O que aconteceu depois é impossível de ser esquecido: Cláudia sendo arrastada pela viatura da PM. O rastro de sangue não deixa mentir. Foram 350 metros de sofrimento, até que o carro para e os policiais a colocam de volta no porta-malas.
Na última semana, o Ministério Público do Rio de Janeiro denunciou por fraude processual os seis PMs envolvidos na morte de Cláudia. O órgão concluiu que eles modificaram a cena do crime quando removeram o corpo a pretexto de socorrê-lo, mesmo sabendo que já não lhe restava vida. Dois deles foram denunciados, ainda, por homicídio doloso qualificado. Três dos agentes continuam trabalhando em outros batalhões; os outros estão judicialmente proibidos de exercer suas funções.

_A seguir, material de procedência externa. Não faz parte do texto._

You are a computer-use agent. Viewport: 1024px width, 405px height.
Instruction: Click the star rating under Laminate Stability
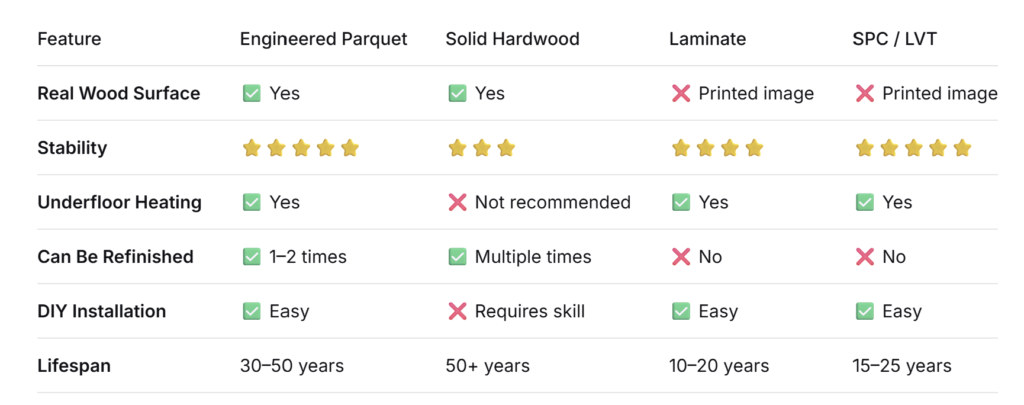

Um ano depois, entretanto, nenhum deles foi preso.
No último domingo (15), milhares saíram às ruas para protestar, acima de tudo, contra a corrupção e a impunidade. Nas faixas e cartazes carregados pelos manifestantes, muitas menções à Operação Lava Jato e ao esquema de pagamento de propina da Petrobras. Nenhuma palavra, contudo, em relação à demora na punição dos policiais que assassinaram Cláudia. Indo além: silêncio absoluto quanto à condenação dos inúmeros PMs que diariamente aterrorizam e executam, nas periferias do Brasil, a população negra e pobre.
Cláudia não faz parte da preocupação dos “indignados” de domingo. Nem ela, nem nenhuma das questões que compõem seu universo de mulher marginalizada por sua raça, condição social e gênero. Tampouco sua história, brutalmente encerrada pelo horrendo episódio do dia 16 de março de 2014. Prova disso é o culto à militarização, observado nos protestos de ontem. Pessoas posando sorridentes para fotos ao lado de PMs constituíam uma cena normal. O que dizer, então, dos pedidos de intervenção militar?

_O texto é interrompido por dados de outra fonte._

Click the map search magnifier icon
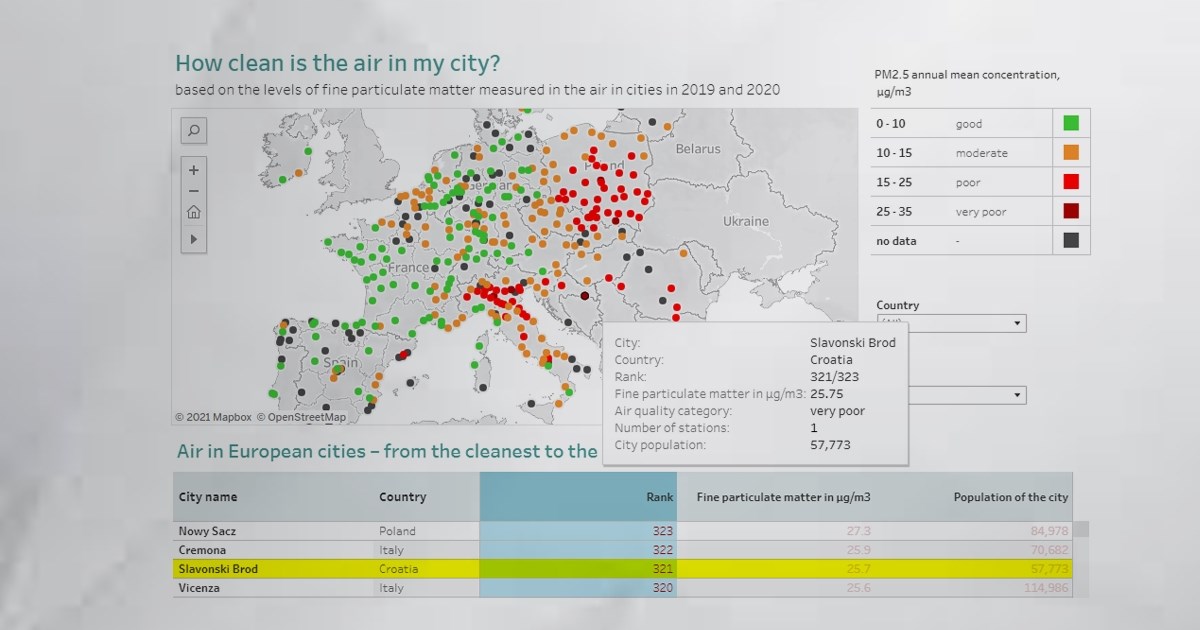 tap(194, 130)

O caso de Cláudia não é isolado, é um símbolo. O que aconteceu com ela ocorre todos os dias com mais cinco brasileiros, segundo o último anuário do Fórum Brasileiro de Segurança Pública. O estudo indica que, em 2013, nossas polícias mataram pelo menos seis pessoas por dia. Do total de óbitos registrados, 81,8% foram cometidos por policiais em serviço.
Nada disso é novo. Há anos, movimentos sociais, pesquisadores, artistas e organizações de direitos humanos vêm chamando a atenção para esse quadro. Mas a mídia tradicional – a mesma que ajudou a organizar e insuflar os atos de ontem – despreza solenemente essa realidade. As grandes massas se enfurecem, de forma legítima, com a impunidade de políticos e servidores públicos corruptos, mas não movem uma palha sequer para contestar a demora da Justiça em condenar policiais assassinos – sobretudo, quando as vítimas são negras e pobres. É a revolta seletiva.
Cláudia, Amarildo, Douglas, os doze jovens mortos na chacina do Cabula, em Salvador, ou as onze pessoas assassinadas em Belém não lotam avenidas. É banal a ideia de que essas vidas valem menos.